The enhancement of asynchronous muscarinic ganglionic firing which follows a preganglionic nerve stimulus volley by high frequency repetitive conditioning stimuli was studied in the rat isolated superior cervical ganglion. Muscarinic afterdischarge which occurred in chlorisondamine-blocked ganglia was enhanced for up to 1 hr after a 40 Hz conditioning volley lasting 7.5 to 30 sec. Enhancement did not occur when release of acetylcholine was blocked by reducing the calcium in the modified Krebs' solution or when magnesium or manganese chlorides were added to the saline during the conditioning period.

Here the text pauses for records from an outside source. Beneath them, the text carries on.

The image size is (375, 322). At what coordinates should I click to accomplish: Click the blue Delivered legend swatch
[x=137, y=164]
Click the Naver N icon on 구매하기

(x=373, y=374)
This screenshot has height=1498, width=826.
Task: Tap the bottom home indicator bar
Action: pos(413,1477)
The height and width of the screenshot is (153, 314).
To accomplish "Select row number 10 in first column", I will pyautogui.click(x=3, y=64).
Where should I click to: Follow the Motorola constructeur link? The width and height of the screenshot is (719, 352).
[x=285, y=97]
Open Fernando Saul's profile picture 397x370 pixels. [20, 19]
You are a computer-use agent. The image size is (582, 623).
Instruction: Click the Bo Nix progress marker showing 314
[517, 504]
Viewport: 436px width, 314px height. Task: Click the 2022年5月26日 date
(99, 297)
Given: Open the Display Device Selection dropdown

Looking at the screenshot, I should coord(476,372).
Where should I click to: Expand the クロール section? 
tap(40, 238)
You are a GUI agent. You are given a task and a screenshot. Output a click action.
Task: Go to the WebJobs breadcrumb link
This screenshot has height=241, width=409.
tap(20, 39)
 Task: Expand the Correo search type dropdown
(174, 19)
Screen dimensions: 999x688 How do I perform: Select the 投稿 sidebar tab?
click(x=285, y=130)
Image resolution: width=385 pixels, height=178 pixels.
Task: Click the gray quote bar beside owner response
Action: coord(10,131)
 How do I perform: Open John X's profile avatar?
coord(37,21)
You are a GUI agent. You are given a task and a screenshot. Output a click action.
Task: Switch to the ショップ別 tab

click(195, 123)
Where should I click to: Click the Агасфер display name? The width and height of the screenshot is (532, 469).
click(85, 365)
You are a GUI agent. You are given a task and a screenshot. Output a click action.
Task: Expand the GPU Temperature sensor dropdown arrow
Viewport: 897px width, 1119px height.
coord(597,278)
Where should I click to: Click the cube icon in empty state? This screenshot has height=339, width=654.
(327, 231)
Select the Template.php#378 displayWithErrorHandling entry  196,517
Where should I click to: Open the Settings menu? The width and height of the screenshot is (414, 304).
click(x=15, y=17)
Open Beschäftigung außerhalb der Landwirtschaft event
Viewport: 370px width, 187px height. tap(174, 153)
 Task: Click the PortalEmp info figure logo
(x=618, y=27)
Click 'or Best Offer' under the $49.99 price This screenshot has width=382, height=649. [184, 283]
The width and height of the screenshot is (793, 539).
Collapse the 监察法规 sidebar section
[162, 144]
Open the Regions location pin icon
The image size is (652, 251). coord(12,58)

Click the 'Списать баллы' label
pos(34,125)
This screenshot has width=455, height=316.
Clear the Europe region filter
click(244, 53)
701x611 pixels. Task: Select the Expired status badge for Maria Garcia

Metabolic inhibitors, dinitrophenol, sodium azide and ouabain, blocked the enhancement process but not the asynchronous muscarinic firing. Phenytoin, 10(-6) M, did not reduce the enhancement of firing. Dopamine, 5 X 10(-5) M, had no effect on muscarinic afterdischarge, but dibutyryl cyclic adenosine 3':5'-monophosphate, 5 and 10 X 10(=3) M, caused a 43 and 53% increase in the maximum amplitude of afterdischarge. Dibutyryl cyclic guanosine 3':5'-monophosphate had no effect on post-tetanic enhancement or afterdischarge in concentrations up to 1 X 10(-3) M. A working hypothesis is proposed: following a conditioning stimulus, a prolonged postsynaptic change occurs which results in an increased responsiveness to muscarinic agonists, and this change probably involves a metabolic reaction since it is reduced by metabolic inhibitors. Evidence to support the concept that dopamine is a modulator of enhancement in the rat superior cervical ganglion was not obtained.